Former Cumberland County Surrogate Art Marchand said that Gov. Corzine’s budget address on Tuesday made it slightly more likely that he’ll run for assembly in the 3rd Legislative District.
“I think his budget address only reinforces the information we’re getting from Trenton that it’s a disaster. Blaming George Bush for it all is just not going to work anymore,” said Marchand. “Democrats have been in charge for seven years. It’s time for them to accept complete responsibility. You don’t raise taxes in the middle of a recession – that’s economics 101.”
Marchand lost his job as surrogate in November after a Democratic wave swept through Cumberland County, taking out the freeholder board’s last Republican member and a long-time incumbent sheriff. But with Governor Corzine at the top of the ticket this year instead of Barack Obama, Marchand said that the district’s two assembly seats appear ripe for Republican takeover – at least if the GOP agrees to fund more than just a token challenge.
Over the last three decades, the party makeup of the district’s legislators has mostly mirrored the party that has controlled Trenton, with the exception of former state Sen. Raymond Zane, a Democrat who switched parties at the end of his political career. With Republicans growing confident about their gubernatorial prospects, some see potential coattails on former U.S. Attorney Chris Christie.
“My thought is that it’s a completely swing district. Who has the majority in Trenton and who has the governor basically will have the 3rd District too,” said Marchand.
Marchand, a former freeholder and county prosecutor, would like to be a part of that change, but he’ll need to overcome two obstacles if he’s going to run: his lack of fundraising ability and a major intra-party dispute in neighboring Gloucester County, which makes up a large portion of the district as well.
State Republicans, Marchand said, need to show him a cash commitment if he’s going to get in the race.
“I can raise thousands, but I couldn’t raise $100,000, let’s put it that way. If the state looks at the 3rd District as one where they can make headway, I need a commitment,” he said. “I want to make sure that I’m not waking up in the morning with my coffee watching a Philadelphia station and seeing lousy commercials being put on by the other guys because they have $2 million to throw at it. We need to be able to put our message out and fight back as necessary.”
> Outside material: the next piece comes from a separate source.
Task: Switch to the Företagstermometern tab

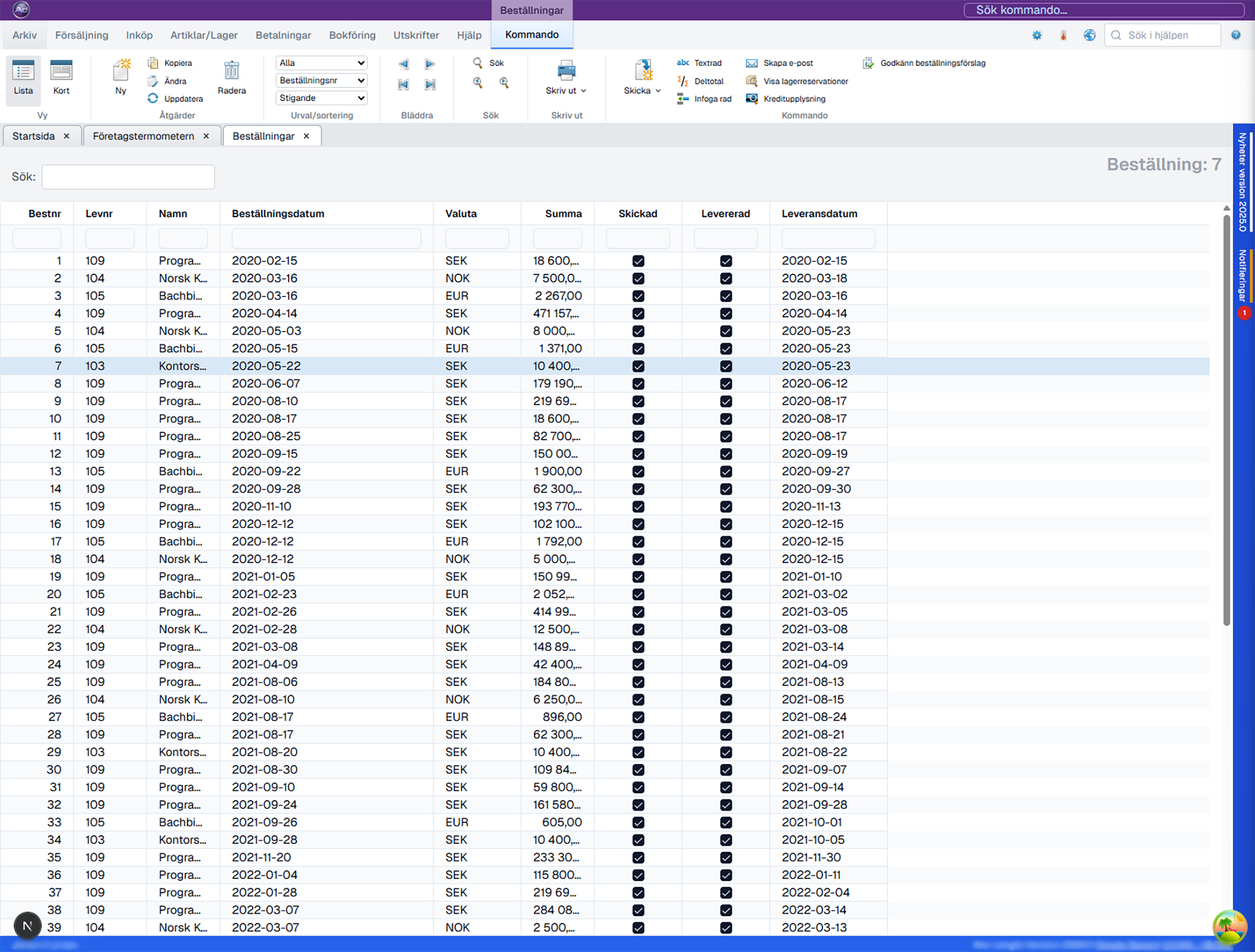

And while state Republicans may be hesitant to meddle in the messy internal affairs of a county level party, Marchand said that peacemaking in the Gloucester County GOP – where chairwoman Loran Oglesby has been besieged by detractors who want her to step down before June – is integral to fielding a successful ticket.
Already, two potential running mates for Marchand surface from Gloucester County: on the anti-Oglesby end is Greenwich Township Mayor George W. Shivery, Jr., who has called on the chairwoman to resign, while Dr. Robert Villare, a medical doctor from Paulsboro, has also sent a letter of intent.
Reached for comment, Oglesby said that she is going to screen the candidates and has not yet decided who she will endorse.
Salem County Republicans courted Pennsville National Bank President Bob Vanderslice, who has deep ties in the community, but he said he could not fit being an assemblyman into his schedule.
Republican operative Mark Duffy, who’s heading up the Assembly GOP candidate recruitment, said that the party is targeting the 3rd District, but would not indicate how much money, if any, they are willing to spend there.
“We’re going to be committed to running effective, credible campaigns in our targeted districts. And by virtue of the way issues are unfolding with Corzine and legislative Democrats, we feel we’re going to be able to do that,” he said.
Democrats are confident that the district will not be in play, even with one less incumbent on the ballot after Assemblyman Doug Fisher left to become Secretary of Agriculture. He’s expected to be replaced by Bridgeton Councilwoman Celeste Riley.